• Task brief: An exact copy of every record below is what's needed here.

• Data:
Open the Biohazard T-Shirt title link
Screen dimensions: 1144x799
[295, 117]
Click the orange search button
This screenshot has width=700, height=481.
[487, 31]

• Result below:
Open the Biohazard T-Shirt title link
Screen dimensions: 1144x799
[295, 117]
Click the orange search button
This screenshot has width=700, height=481.
[487, 31]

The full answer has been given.